Uribe también tiene una oportunidad histórica para ser el estadista que aspira ser. Nuevamente España es un referente con sus acuerdos de Estado en la lucha antiterrorista. Diferencias ideológicas siempre habrá, pero en temas trascendentales para un país, como es la paz, solo cabe cerrar filas para apoyar al Estado, en vez de dividirlo y minar su credibilidad y capacidad de negociación.

Irresponsabilidad
Las negociaciones de paz han sido mal gestionadas por ambos lados. Es normal que haya obstáculos, pero se han cometido errores innecesarios que solo han minado el proceso.
Sin duda, el más grave de todos ha sido la captura de Alzate. Una vez sea liberado, él tendrá que responder cómo es posible que un oficial de su rango decidiera adentrarse en un área que le advirtieron estaba controlada por las FARC.
Además lo hizo sin escolta, con una civil y sin darle capacidad de reacción a la tropa que lo protege. Es tan incomprensible su irresponsabilidad ante el proceso, que el mismo Santos lo reconoció.
Pero es más incomprensible que las FARC hayan arriesgado las negociaciones por capturar a un general, sabiendo perfectamente que la opinión pública no lo aceptaría. No tiene valor militar alguno, de hecho.
Esta crisis expone además uno de los obstáculos más grandes al proceso desde el principio: el desacato dentro de las FARC y de las fuerzas del Estado. No es inesperado. En todo proceso de paz hay grupos opuestos a la paz que intentan torpedear las negociaciones.

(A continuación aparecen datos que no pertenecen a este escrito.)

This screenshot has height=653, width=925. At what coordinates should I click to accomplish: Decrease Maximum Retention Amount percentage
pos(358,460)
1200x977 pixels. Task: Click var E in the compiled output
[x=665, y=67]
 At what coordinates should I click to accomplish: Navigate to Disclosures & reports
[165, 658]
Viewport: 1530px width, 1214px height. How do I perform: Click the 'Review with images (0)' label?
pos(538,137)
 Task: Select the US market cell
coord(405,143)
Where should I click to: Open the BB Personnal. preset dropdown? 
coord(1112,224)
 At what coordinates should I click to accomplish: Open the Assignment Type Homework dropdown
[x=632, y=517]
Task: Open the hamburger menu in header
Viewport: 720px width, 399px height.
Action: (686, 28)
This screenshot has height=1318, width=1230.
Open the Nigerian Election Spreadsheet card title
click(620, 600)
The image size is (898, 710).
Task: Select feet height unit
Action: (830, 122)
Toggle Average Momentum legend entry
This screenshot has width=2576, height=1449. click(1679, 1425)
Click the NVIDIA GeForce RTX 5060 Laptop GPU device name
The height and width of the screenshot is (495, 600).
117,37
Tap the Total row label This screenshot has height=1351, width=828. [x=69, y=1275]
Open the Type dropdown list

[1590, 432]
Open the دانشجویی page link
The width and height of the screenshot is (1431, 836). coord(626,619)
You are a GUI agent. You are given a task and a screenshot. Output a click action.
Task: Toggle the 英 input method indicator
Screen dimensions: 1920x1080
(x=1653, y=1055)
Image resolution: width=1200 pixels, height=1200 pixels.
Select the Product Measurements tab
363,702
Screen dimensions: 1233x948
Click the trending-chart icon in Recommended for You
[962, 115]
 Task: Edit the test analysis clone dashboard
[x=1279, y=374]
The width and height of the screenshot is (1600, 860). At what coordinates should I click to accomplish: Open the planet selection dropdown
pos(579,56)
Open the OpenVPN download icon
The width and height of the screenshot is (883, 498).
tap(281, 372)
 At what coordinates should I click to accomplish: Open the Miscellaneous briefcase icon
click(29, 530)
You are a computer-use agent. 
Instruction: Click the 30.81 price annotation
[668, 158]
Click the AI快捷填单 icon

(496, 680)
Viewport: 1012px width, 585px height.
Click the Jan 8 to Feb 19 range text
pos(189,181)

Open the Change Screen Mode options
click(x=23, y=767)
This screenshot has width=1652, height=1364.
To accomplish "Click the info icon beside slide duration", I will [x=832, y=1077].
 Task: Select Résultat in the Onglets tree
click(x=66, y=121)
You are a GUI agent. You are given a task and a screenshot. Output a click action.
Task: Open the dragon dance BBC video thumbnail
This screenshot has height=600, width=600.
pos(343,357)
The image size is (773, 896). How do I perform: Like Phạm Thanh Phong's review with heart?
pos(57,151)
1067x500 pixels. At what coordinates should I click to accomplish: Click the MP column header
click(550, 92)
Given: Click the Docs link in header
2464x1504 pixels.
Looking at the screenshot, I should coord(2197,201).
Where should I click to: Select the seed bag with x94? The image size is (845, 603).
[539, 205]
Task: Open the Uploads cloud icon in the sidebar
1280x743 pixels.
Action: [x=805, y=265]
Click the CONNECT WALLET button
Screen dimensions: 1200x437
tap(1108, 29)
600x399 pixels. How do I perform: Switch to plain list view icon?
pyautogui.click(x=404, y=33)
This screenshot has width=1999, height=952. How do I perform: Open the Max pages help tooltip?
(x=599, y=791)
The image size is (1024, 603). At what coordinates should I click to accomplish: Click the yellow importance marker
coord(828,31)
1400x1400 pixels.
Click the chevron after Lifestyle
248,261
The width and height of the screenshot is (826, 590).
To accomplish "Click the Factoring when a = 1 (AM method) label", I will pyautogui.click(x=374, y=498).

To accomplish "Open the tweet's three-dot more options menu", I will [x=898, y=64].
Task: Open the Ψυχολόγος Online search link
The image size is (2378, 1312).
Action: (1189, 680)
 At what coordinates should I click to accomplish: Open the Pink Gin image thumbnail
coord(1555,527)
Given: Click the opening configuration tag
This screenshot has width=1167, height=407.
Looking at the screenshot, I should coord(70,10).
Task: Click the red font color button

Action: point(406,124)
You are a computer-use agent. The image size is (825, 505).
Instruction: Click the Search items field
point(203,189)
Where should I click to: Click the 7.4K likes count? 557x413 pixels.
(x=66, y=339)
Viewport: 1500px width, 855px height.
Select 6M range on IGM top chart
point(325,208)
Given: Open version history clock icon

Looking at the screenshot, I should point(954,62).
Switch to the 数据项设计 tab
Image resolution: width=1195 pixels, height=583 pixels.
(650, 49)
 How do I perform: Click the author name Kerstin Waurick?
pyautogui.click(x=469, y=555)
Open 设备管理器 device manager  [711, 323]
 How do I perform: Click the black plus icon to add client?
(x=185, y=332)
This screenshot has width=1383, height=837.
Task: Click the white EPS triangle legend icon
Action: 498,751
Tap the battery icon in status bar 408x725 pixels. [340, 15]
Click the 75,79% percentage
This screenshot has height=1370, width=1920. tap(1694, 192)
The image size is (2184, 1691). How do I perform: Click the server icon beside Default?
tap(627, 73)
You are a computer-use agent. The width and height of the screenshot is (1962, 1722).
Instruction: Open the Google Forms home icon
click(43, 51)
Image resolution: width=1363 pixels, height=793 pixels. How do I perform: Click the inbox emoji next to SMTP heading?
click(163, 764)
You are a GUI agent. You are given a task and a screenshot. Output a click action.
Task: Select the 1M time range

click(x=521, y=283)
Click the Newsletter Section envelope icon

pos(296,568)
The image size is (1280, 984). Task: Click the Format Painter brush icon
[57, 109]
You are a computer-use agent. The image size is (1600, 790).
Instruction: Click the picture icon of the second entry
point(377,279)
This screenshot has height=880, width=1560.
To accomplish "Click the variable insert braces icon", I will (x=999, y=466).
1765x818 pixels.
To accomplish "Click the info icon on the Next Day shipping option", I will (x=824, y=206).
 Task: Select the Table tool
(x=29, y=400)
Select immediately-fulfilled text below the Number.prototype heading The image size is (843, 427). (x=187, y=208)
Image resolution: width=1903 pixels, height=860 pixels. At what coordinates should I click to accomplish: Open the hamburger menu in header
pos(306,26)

En el caso de las FARC, desde un principio se asume que habrá escisiones que continuarán delinquiendo después de firmar la paz. Al fin y al cabo están involucradas en el narcotráfico, y como con los paramilitares, habrá muchos que simplemente cambien de nombre.
También se sabe que sectores militares se oponen, activamente inclusive, y ya Santos tuvo que cambiar la cúpula de las Fuerzas Armadas, entre otras cosas porque muchos se oponían abiertamente a las negociaciones de paz. Al fin y al cabo, es más de medio siglo peleando y se ha acumulado mucho más que rencor.
Pero los extremistas de ambos lados, muchos con intereses económicos en que se prolongue la guerra, son una minoría, de eso no hay duda. La mayoría de colombianos, incluyendo a los guerrilleros de las FARC, quieren la paz. Por eso hay negociaciones.
Es tiempo de prudencia y de responsabilidad histórica. Santos no debe ceder ante el chantaje de Uribe. Las FARC deben tomar la iniciativa y declarar una tregua unilateral. Los colombianos deben arropar al Estado y no dejarse persuadir por los guerreristas de ambos lados.
Ya habíamos advertido que habría momentos así. Y es ahora o nunca que se decide la paz.